Electronic Industry Seeks PLI Scheme Of Over Rs 30,000 Cr

(MENAFN- KNN India) New Delhi, May 27 (KNN) India's Electronics manufacturing industry is advocating for a significant production-linked incentive (PLI) scheme worth Rs 30,000 to Rs 35,000 crore to bolster the production of components and sub-assemblies.

The proposed incentives, along with capital expenditure support, aim to facilitate the burgeoning exports of mobile phones and other electronics products, reported ET.

The India Cellular & Electronics Association (ICEA), representing major smartphone brands and manufacturing companies, has emphasised the necessity of such an incentive scheme to meet the projected surge in demand for electronic components.

According to industry estimates, the component demand is expected to reach USD 75-USD 80 billion by 2026 and an ambitious USD 300 billion by 2032, underpinning the manufacturing of USD 300 billion worth of electronics products by 2026 and USD 1.2 trillion by 2032.

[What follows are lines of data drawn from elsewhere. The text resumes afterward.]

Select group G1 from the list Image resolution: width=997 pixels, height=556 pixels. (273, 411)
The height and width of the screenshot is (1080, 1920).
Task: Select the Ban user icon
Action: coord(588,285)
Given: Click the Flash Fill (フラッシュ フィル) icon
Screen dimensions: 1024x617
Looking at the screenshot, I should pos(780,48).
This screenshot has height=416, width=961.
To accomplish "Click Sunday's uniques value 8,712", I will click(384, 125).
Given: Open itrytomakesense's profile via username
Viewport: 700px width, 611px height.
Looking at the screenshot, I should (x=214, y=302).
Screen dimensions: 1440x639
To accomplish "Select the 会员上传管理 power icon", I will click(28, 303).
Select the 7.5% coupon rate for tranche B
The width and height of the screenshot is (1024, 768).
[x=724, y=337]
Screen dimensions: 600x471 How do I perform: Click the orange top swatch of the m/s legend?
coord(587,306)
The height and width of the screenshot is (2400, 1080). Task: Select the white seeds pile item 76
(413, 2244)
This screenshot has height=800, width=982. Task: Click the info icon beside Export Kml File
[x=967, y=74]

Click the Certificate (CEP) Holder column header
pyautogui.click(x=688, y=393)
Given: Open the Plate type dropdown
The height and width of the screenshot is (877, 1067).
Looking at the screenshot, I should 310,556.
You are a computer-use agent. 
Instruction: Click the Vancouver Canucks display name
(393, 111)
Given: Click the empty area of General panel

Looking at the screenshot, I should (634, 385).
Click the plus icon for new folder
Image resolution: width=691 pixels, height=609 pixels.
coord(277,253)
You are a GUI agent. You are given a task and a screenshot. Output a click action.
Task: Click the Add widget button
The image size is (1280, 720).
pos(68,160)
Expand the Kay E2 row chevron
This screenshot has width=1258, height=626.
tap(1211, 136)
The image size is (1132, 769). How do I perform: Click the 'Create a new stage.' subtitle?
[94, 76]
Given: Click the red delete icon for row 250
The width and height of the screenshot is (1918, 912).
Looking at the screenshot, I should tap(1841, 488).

One of the key objectives of the proposed scheme is to enhance domestic value addition in mobile phone manufacturing, elevating it from the current 18 percent to 35-40 percent.

The industry stakeholders have underscored the importance of synchronising component manufacturing with the ongoing development of India's semiconductor ecosystem.

In its submission to the Ministry of Electronics and Information Technology, the industry has advocated for PLI support with a 4-6 per cent incentive structure for manufacturing sub-assemblies such as camera modules, display assemblies, vibrator motors, high-end printed circuit boards, through-hole passive components, and surface-mount components.

The recommended PLI plan spans eight years, with companies granted the flexibility to claim incentives for six years within this period. ICEA has proposed that companies committing a threshold investment of Rs 1,000 crore or more in producing SMD passive components, lithium-ion cells, and high-end PCBs should receive 40 per cent capital expenditure support on an equal basis.

Additionally, the industry has called for an average incentive of 5 per cent over six years to support the production of raw materials and other inputs for components.

Recognising the need to reduce reliance on imports, the industry body has highlighted the urgency of transitioning towards an indigenous semiconductor ecosystem, supported by localised PCBA operations, focused circuit design, and increased value addition in product manufacturing.

ICEA estimates that the component ecosystem would require 2-3 years to commence commercial production. Once established, domestic manufacturing of components should aim to capture 5-10 per cent of global demand within 6-7 years, with international firms invited to secure a significant share in both domestic and global component manufacturing markets.

Furthermore, the industry has proposed a 25 percent capital expenditure support for supply chain ancillary units supporting component manufacturing.

Critical sub-assemblies and components such as connectors, mechanics, vibrator motors, camera modules, display assemblies, and speaker modules should receive a 4-6 per cent incentive tied to incremental sales, according to the recommendations.

To mitigate the high cost of finance in India, the industry has sought a 5 percent interest subsidy for component production on term loans and working capital requirements.